Written request => Could you copy out, word for word, the lines from the one containing "This screenshot has width=736, height=1082." through the one containing "Looking at the screenshot, I should (x=48, y=73).", including both of those lines?

Data entries =>
-=-=-=-=-
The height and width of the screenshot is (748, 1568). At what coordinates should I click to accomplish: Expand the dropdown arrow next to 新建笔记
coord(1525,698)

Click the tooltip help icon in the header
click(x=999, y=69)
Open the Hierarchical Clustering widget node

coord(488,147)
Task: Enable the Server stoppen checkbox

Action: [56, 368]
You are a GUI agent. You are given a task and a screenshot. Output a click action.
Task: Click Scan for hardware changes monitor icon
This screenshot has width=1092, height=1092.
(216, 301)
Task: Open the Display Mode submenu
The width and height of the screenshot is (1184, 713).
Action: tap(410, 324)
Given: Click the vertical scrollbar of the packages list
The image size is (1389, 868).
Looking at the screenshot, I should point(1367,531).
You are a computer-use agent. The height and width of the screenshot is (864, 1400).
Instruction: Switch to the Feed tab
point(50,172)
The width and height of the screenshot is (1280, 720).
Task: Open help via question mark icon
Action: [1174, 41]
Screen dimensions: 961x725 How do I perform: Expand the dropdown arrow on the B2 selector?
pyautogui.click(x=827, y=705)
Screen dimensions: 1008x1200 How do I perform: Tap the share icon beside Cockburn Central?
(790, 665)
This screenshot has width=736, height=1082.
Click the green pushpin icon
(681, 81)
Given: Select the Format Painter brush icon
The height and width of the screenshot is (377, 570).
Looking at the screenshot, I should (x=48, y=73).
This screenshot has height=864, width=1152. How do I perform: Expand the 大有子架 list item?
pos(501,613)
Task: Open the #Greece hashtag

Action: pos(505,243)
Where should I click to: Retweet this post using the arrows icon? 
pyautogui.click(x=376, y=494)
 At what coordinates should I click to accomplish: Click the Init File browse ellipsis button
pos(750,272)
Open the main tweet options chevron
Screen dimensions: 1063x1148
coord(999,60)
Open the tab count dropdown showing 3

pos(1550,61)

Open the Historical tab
-=-=-=-=-
Expected output =>
This screenshot has width=736, height=1082.
Click the green pushpin icon
(681, 81)
Given: Select the Format Painter brush icon
The height and width of the screenshot is (377, 570).
Looking at the screenshot, I should (x=48, y=73).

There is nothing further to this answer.